So young… and yet so satisfied with himself… he must have had a strong set of beliefs on which to build such a strong self-esteem!

Let me put it another way.

Each of us needs to believe.
Something!
Would you have enough courage to go to bed at night if you weren’t absolutely convinced that the sun will come up next morning?
Furthermore, for things to work as we expect them to, enough of us must share a certain number of beliefs. For instance, would you go to work/accept payment if you weren’t more or less convinced that the money you’d get will enable you to fulfill at least some of your wishes?

Hence belief being based on a deep seated need to believe is a truism. Uttered only as a lame excuse for ‘you can’t convince a believer of anything’.

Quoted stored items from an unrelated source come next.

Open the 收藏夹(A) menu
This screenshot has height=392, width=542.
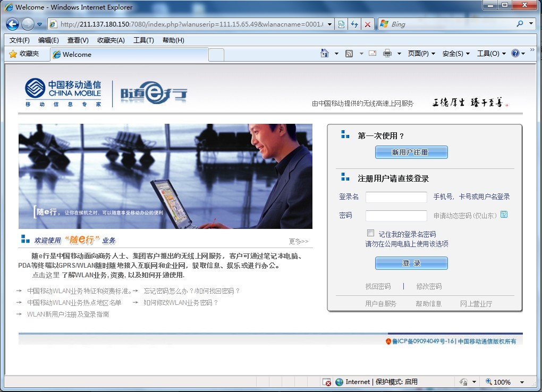pyautogui.click(x=111, y=40)
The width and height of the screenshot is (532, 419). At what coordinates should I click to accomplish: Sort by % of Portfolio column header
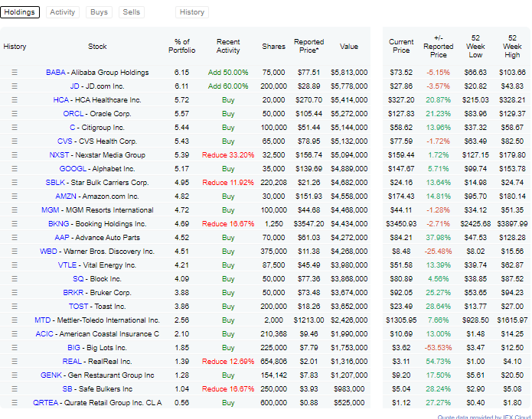[x=182, y=47]
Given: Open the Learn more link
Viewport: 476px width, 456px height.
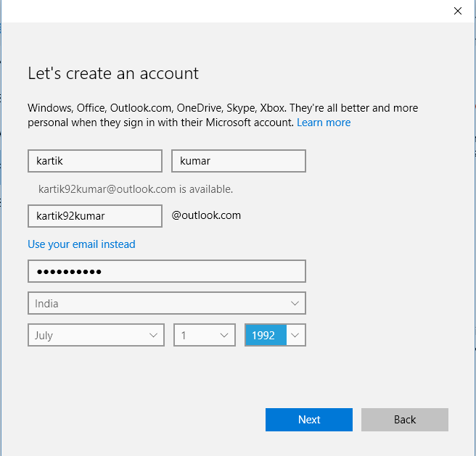Looking at the screenshot, I should (x=324, y=123).
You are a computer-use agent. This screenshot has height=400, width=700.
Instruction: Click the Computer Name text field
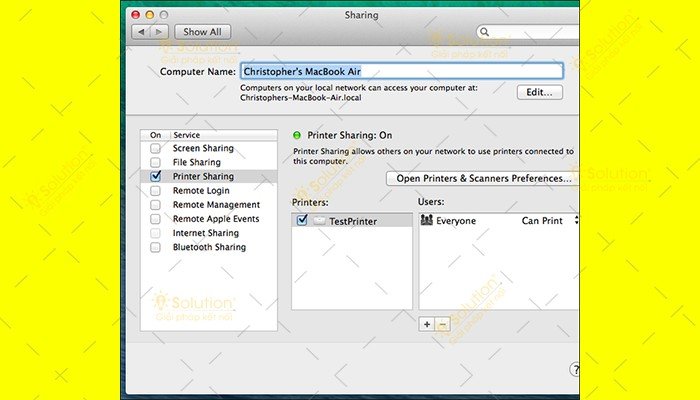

Which isn’t exactly a lie… only a half truth. A ‘fake news’, if you will!

First of all, a believer is already convinced.
Hence somebody had been able to convince him/her, at some point, of something.

Somebody had somehow convinced the aforementioned believer that the object of what was going to become belief was obvious enough to become ‘evidence’.

Complicated?

Let me rephrase.

‘I haven’t been able to convince a believer of what I was trying to convey to him/her. Hence it must be his/her fault.
Not mine!
Otherwise I would have to admit that what I was presenting as evidence was false, I wasn’t presenting my evidence in a believable manner or, lo and behold, both at the same time. Totally unacceptable!
Now I need to come up with a good enough reason for his/her inability to see the light!
His/her ‘need to believe’ must be the only explanation. Otherwise he/she would have accepted my evidence as being obvious….’

On the other hand, the rest of Sagan’s work cannot be dismissed.
Which proves that self-esteem is a good base on which to build a career.

The need to believe being yet another thing which cannot be dismissed!